Я открываю дверь и чувствую, что у меня подкашиваются ноги, мне приходится правой рукой поддержать поднос, чтобы посуда не соскользнула на пол… Не от того, что Отто не поспешил мне навстречу. Не от того, что он стоит вдалеке, в другом конце комнаты, у окна. А потому, что комната полна табачного дыма, пахнущего шиповником, отчего сердце у меня подскакивает к горлу. И потому, что он там…
Он сидит в кресле возле письменного стола Отто, длинная голень в белых панталонах перекинута через колено, и носок ботинка, выпачканный в земле, торчит вверх. Я вижу что он пытался вытереть ботинки пучком травы. В руке у него дымящаяся трубка. Он сидит как-то небрежно и в то же время сосредоточенно, по-мужицки и по-королевски одновременно, он поворачивает ко мне упрямые синие глаза, и сквозь дым я вижу, что его взгляд вдруг смягчается. Его гневно сдвинутые брови распрямляются Его бледные губы слегка шевелятся, он будто чего-то ищет: слова, выражения, жеста, но единственное, что, по-видимому, он находит, это молчаливое удивление, не знаю уж, мною или самим собою.
Во всяком случае, я теперь вполне собою владею. По крайней мере здесь, у него на глазах, — наверняка.
— О-о, — говорю я спокойно, звонко и чуточку иронично, — а я вас уже не ожидала увидеть после того, как вы не уважили мое приглашение к обеду…

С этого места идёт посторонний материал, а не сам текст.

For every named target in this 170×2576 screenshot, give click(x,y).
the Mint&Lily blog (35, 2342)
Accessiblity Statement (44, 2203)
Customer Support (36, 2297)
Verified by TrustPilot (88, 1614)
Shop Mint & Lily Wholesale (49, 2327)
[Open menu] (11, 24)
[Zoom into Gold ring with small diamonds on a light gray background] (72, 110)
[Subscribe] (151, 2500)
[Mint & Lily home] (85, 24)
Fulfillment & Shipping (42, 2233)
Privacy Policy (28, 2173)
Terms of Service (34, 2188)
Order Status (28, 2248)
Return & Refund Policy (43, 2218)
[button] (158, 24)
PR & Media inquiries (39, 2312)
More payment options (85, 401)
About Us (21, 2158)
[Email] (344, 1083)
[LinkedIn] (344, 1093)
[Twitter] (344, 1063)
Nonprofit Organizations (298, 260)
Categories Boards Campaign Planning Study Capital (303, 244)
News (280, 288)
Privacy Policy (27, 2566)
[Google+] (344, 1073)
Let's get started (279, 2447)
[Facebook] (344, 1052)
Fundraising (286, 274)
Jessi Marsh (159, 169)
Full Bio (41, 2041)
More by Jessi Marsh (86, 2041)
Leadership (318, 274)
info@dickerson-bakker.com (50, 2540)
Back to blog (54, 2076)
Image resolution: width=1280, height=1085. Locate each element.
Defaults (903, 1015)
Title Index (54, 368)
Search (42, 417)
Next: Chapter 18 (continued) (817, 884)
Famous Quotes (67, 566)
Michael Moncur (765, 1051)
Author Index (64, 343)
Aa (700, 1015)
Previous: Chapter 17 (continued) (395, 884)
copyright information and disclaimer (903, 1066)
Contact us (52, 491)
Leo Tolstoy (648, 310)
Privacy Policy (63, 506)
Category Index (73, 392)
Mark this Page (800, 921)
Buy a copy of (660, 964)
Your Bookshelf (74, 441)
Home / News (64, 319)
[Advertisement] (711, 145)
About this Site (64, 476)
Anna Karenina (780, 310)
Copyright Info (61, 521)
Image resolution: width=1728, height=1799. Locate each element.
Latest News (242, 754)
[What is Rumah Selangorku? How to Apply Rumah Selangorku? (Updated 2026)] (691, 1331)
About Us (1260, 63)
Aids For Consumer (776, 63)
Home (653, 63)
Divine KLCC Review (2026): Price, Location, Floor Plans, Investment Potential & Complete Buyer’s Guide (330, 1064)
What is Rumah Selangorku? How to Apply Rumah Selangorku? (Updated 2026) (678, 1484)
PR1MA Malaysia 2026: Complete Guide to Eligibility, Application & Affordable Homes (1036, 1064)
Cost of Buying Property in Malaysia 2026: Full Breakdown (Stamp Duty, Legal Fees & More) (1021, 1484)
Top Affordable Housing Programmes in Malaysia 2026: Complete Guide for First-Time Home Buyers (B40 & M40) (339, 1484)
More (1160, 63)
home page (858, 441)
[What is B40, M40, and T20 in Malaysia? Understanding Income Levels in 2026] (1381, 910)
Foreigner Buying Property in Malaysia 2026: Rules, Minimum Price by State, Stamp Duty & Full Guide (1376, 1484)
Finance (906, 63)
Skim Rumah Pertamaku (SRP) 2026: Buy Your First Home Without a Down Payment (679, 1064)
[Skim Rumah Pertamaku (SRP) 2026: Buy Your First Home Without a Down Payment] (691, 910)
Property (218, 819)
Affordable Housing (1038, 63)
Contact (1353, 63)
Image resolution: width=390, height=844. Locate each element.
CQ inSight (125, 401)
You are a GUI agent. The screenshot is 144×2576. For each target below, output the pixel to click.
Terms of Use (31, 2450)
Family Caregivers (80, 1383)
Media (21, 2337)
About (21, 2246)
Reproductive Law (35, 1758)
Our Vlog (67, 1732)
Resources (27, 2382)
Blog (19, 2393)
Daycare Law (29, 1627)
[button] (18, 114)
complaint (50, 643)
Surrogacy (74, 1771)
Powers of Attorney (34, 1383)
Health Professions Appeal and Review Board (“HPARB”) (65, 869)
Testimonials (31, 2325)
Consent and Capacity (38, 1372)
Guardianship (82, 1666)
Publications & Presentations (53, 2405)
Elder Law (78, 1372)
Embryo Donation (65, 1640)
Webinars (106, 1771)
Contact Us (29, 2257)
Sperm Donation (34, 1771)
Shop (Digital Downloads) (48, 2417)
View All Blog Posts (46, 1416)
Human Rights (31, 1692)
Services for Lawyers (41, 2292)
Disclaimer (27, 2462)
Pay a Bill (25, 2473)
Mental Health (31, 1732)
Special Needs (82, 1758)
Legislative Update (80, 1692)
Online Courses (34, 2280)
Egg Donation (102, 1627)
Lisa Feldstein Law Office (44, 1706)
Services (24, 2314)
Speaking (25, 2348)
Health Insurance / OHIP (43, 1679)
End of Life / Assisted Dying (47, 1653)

Он ничего не отвечает. Он только хмурит брови. Я не хочу затягивать его молчания. Я не хочу, чтобы оно перешло в невежливость. Я говорю:
— Одну минутку. Я принесу для вас чашку.
На конце стола я перекладываю книги и освобождаю место. Я ставлю поднос на стол. Я смотрю прямо на него и выхожу. И когда я оказываюсь в столовой и, запыхавшись, останавливаюсь перед буфетом, до моего сознания доходит, что я вприпрыжку бежала по коридору и в такт беззвучно ликовала:
Я достаю из буфета чашку для Яака. И только когда уже размеренным шагом войдя в рабочую комнату, плавно, с достоинством ставлю чашку на стол, мое самообладание снова почти ускользает от меня. Ибо я вижу, что рядом с синей пыльтсамааской чашкой, принесенной для Отто, я ставлю одну из моих двух золотых французских чашек: обе они — совершенно одинаковые, так что я не знаю, та ли это, из которой пил в библиотеке он, или та, из которой пила я. Несмотря на испуг, я ловлю себя на желании, чтобы это была чашка, к которой прикасались мои губы. Но испуг мой весьма мимолетен. Ибо любому другому человеку могло бы броситься в глаза, что я принесла для этого мальчика одну из двух имеющихся в доме золотых чашек. Любому другому… Но не Отто, который таких вещей не замечает. К сожалению. И к счастью. И Яак, конечно, этого не заметит. Но чашка принесена не для того, чтобы они заметили. Достаточно того, что это знаю я. Я наливаю обе чашки:
— И как же, милостивые государи, придет господин Петерсон к ужину?
Яак открывает рот, чтобы сказать, как мне кажется: «О-о-о — не-е-нет, милостивая государыня», но Отто начинает трещать:
— Само собой понятно! Господин Петерсон никуда больше сегодня не пойдет! В девять часов у нас ужинают. Я приведу его к ужину.